Le meilleur des expositions d’art contemporain dans toute la France en février 2019.
La culture club s’exhibe
{"type":"Pave-Haut2-Desktop"}
L’an passé à la même époque, le Confort Moderne à Poitiers inaugurait ses nouveaux espaces avec l’exposition Tainted Love. Soit une grosse vingtaine d’artistes ou de collectifs d’artistes réunis sous les auspices du hit cœur guimauve de Soft Cell. A vrai dire, le titre servait alors surtout de prétexte à l’ombre duquel abriter les familles d’artistes proches du lieu. Une manière, expliquait alors le commissaire, de se dédouaner des conventions de l’exposition historique ou thématique. Et de s’autoriser à la place une navigation plus sensible qui remonterait le courant des relations affectives tissées entre les artistes et leur impact sur les différentes stratégies d’apparition – de formes plastiques autant que de formes de vies.
A la Villa Arson à Nice, Tainted Love revient avec version augmentée hors les murs. On y retrouve les mêmes artistes que lors de la première édition (dont Rita Ackermann ; Fabienne Audéoud ; Célia Hempton ; Betty Tompkins), rejoints dans leur épopée sudiste par une bande de nouveaux venus qui portent à une cinquantaine la liste d’artistes (Norbert Bisky ; Nina Beier ; Liz Craft ; Tarik Kiswanson). Changement de maison oblige, la seconde version délaisse l’exercice de généalogie affective et s’ouvre plus frontalement à la rumeur nocturne contenue en son titre. La club-culture y est assumée comme le véritable cœur l’exposition. Elle s’y déploie saisie dans ses interactions plus ou moins frontales avec le monde de l’art, mais surtout comme le symptôme d’un processus plus large : la dissolution des récits autorisés dans le miel de la pop-culture, vecteur collant et sucré de la déhiérarchisation tant des références que des corps.

> [EXERCICE 1]
Répondez à ces questions à l'aide du texte sur l'exposition Tainted Love :
(a) Dans quelle ville se trouve le Confort Moderne ?
(b) Dans quel lieu de Nice l'exposition revient-elle ?
(c) À combien d'artistes environ s'élève la liste dans la seconde version ?
> [EXERCICE 2] Recopiez mot pour mot le passage du texte sur l'exposition Tainted Love qui s'ouvre sur les mots contenant « Le meilleur des » et s'achève sur « formes de vies. ».
Les entrées ne sont pas nécessaires ici.

[Entrées sur les éléments d'interface]
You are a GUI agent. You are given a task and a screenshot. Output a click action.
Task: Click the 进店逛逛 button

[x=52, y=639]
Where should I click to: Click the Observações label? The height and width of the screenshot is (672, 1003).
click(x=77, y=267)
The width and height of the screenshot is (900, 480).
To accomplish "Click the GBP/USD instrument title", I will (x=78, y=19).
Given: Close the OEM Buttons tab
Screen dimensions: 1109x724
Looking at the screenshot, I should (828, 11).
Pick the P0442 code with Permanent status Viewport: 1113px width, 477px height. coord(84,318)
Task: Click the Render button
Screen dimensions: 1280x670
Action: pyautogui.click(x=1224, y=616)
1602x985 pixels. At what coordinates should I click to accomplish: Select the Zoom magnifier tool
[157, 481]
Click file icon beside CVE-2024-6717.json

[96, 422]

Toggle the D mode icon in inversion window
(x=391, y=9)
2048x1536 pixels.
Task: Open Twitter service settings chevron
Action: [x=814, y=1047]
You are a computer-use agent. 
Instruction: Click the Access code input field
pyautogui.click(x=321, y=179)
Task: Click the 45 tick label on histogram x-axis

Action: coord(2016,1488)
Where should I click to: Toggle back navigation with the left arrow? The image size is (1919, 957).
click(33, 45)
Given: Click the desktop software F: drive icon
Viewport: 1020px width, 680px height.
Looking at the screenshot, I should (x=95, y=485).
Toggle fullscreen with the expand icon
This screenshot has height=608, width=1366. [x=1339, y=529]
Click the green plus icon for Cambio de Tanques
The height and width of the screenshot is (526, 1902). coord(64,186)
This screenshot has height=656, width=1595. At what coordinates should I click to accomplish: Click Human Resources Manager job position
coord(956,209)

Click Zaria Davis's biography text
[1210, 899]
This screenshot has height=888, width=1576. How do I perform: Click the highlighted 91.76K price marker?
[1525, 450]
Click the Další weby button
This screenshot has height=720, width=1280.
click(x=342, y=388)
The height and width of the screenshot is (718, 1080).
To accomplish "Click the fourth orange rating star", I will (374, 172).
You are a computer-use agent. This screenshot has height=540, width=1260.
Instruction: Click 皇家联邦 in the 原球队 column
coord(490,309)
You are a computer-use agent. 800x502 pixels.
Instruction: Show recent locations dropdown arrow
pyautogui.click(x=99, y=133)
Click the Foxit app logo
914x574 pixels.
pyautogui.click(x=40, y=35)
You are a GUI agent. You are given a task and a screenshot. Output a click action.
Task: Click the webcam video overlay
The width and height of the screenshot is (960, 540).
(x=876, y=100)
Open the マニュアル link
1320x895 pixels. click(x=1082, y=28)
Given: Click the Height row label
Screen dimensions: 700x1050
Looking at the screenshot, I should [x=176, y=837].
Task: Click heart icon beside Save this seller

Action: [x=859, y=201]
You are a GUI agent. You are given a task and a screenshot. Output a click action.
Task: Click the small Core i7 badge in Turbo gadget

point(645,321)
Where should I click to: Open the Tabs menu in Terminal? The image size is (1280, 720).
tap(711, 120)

> [RÉPONSE 1]
(a) À Poitiers.
(b) À la Villa Arson.
(c) À une cinquantaine d'artistes.

> [RÉPONSE 2]
Le meilleur des expositions d’art contemporain dans toute la France en février 2019.
La culture club s’exhibe
{"type":"Pave-Haut2-Desktop"}
L’an passé à la même époque, le Confort Moderne à Poitiers inaugurait ses nouveaux espaces avec l’exposition Tainted Love. Soit une grosse vingtaine d’artistes ou de collectifs d’artistes réunis sous les auspices du hit cœur guimauve de Soft Cell. A vrai dire, le titre servait alors surtout de prétexte à l’ombre duquel abriter les familles d’artistes proches du lieu. Une manière, expliquait alors le commissaire, de se dédouaner des conventions de l’exposition historique ou thématique. Et de s’autoriser à la place une navigation plus sensible qui remonterait le courant des relations affectives tissées entre les artistes et leur impact sur les différentes stratégies d’apparition – de formes plastiques autant que de formes de vies.